ACTIVITY: Please find the lines in the entries below that contain the word "icon", and copy each one.
------ DATA FOR THE TASK ------
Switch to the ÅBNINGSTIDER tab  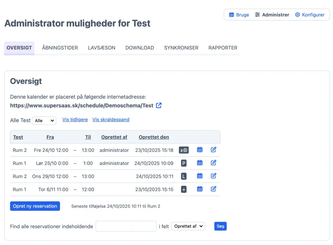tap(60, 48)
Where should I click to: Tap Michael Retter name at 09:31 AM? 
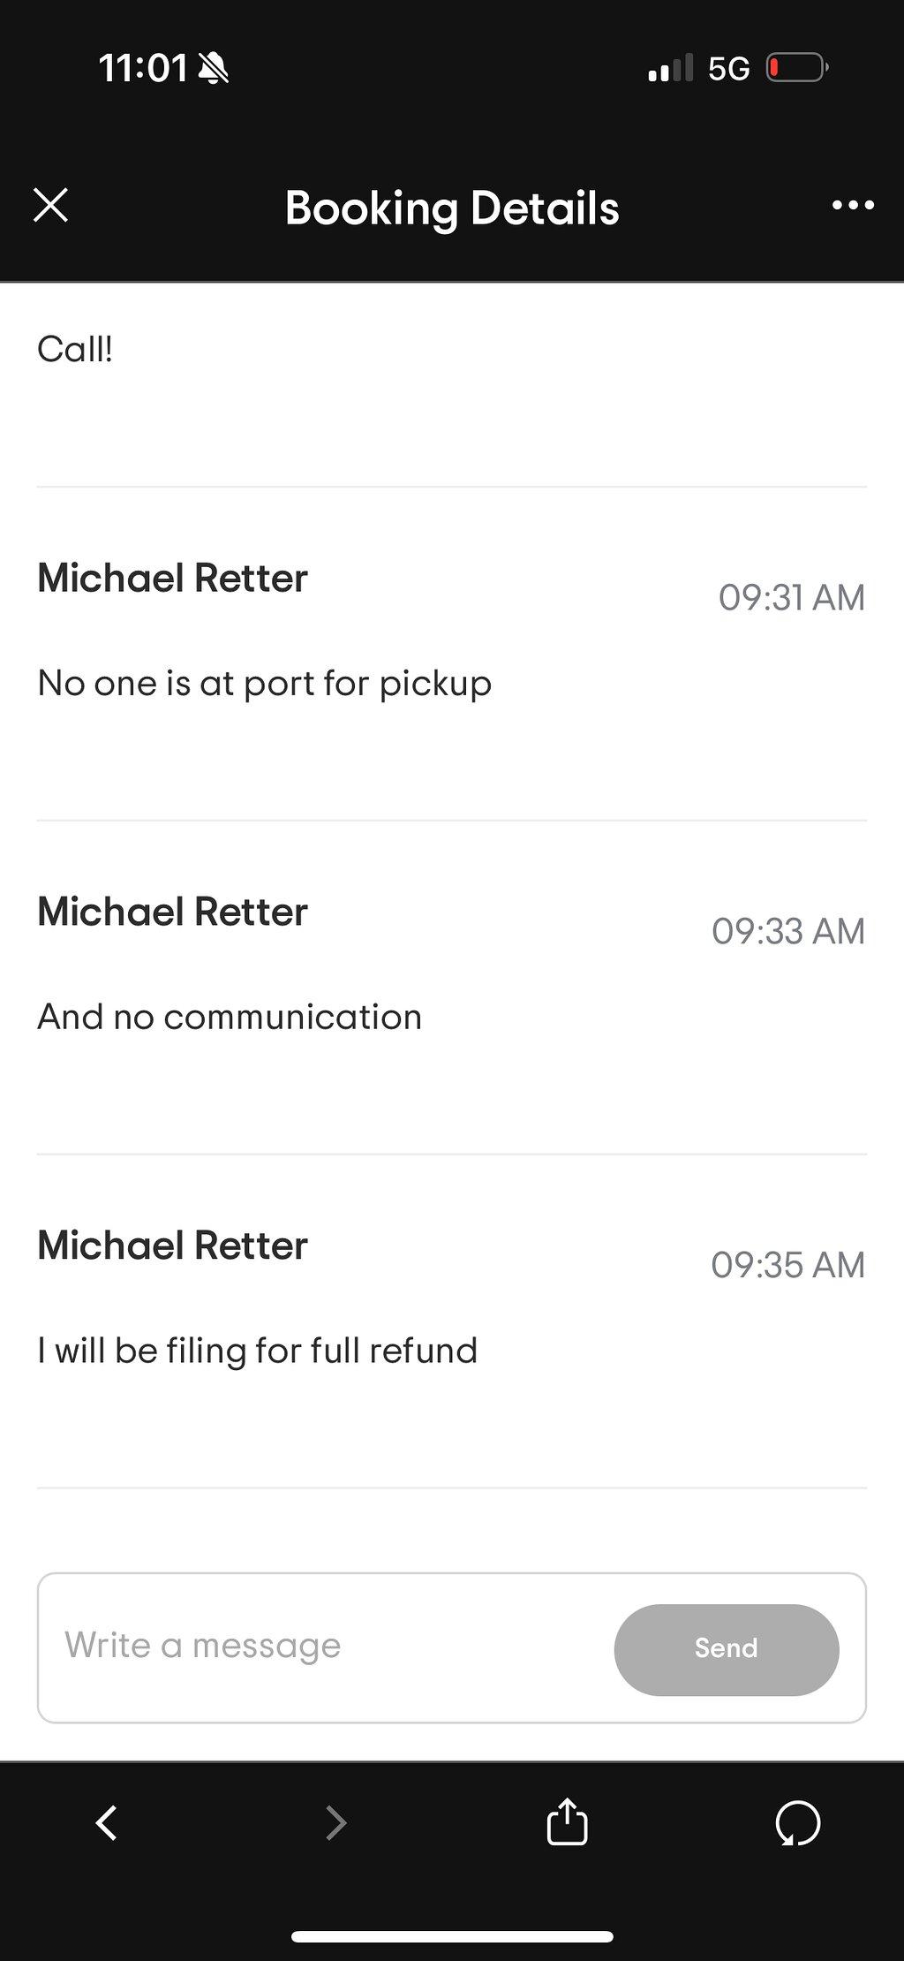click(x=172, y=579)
------
------ DATA FOR THE TASK ------
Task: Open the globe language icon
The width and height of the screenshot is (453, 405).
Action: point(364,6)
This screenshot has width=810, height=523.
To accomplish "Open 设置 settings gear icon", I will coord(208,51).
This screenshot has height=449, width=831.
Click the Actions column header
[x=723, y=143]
------
------ DATA FOR THE TASK ------
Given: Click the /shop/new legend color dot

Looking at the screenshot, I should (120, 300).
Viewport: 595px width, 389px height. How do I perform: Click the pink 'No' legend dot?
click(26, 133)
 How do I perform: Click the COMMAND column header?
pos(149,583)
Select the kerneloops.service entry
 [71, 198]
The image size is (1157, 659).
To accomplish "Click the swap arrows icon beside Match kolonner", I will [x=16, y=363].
------
YOUR RESPONSE:
Task: Open the globe language icon
To accomplish "Open 设置 settings gear icon", I will coord(208,51).
To accomplish "Click the swap arrows icon beside Match kolonner", I will [x=16, y=363].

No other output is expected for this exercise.